TÂCHE À RÉALISER. Pouvez-vous citer mot pour mot le passage du texte ci-dessous sur le mouvement GenZ 212, en commençant aux mots « Mais la faiblesse » et en vous arrêtant après « et acteurs économiques. » ?

TEXTE FOURNI.

Dans le même temps, les forces de l’ordre ont été largement mobilisées : des heurts ont fait plusieurs blessés et des centaines d’arrestations ont été signalées. Cette stratégie du double langage, répression sur le terrain et ouverture rhétorique, illustre la difficulté de l’État à contenir une colère générationnelle.

La force du mouvement réside dans son caractère inédit : horizontal, numérique, difficile à infiltrer et légitime aux yeux d’une partie de l’opinion publique. Les réseaux sociaux démultiplient son écho, donnant une visibilité internationale à la contestation.

Mais la faiblesse de GenZ 212 est aussi son absence de leadership clair. Sans représentants, il est difficile de négocier ou de transformer la mobilisation en mouvement politique durable. De plus, pour faire tomber un gouvernement, il faudrait élargir le front au-delà de la jeunesse urbaine, en y associant syndicats, classes moyennes et acteurs économiques.

Enfin, dans le système marocain, la monarchie reste l’arbitre suprême. Le roi Mohammed VI, encore largement légitime, a été directement interpellé par une lettre ouverte du collectif demandant la dissolution du gouvernement. Reste à savoir s’il arbitrera en faveur d’un compromis, d’une réforme en profondeur ou du maintien du statu quo.

DONNÉES FOURNIES.
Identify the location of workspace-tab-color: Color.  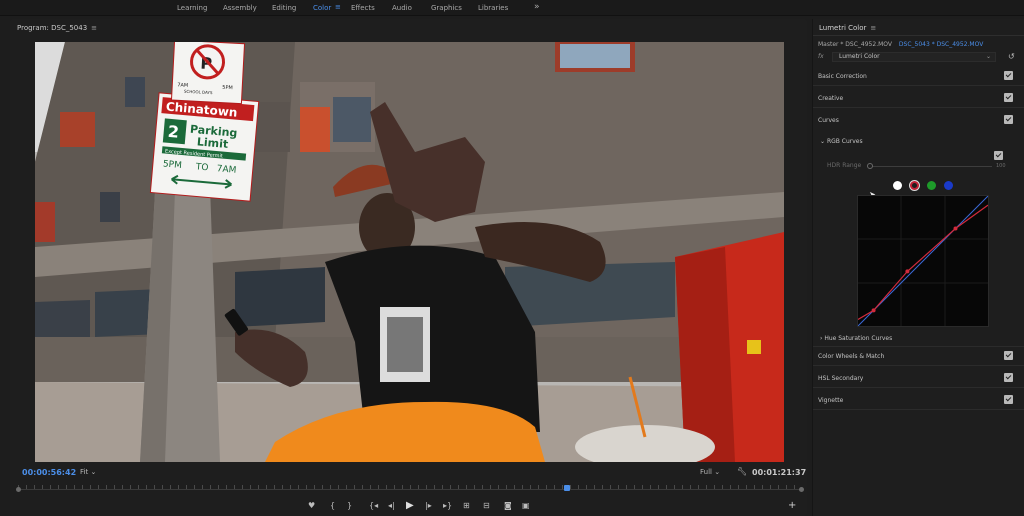
(322, 8).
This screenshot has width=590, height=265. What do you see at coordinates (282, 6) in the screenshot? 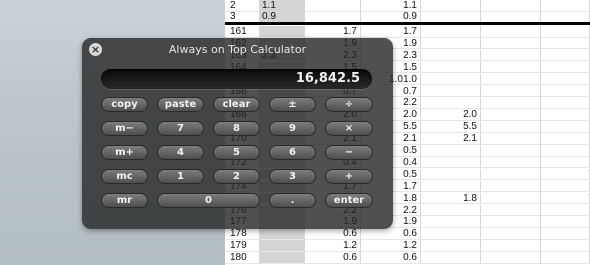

RÉSULTAT DE LA TÂCHE.
Mais la faiblesse de GenZ 212 est aussi son absence de leadership clair. Sans représentants, il est difficile de négocier ou de transformer la mobilisation en mouvement politique durable. De plus, pour faire tomber un gouvernement, il faudrait élargir le front au-delà de la jeunesse urbaine, en y associant syndicats, classes moyennes et acteurs économiques.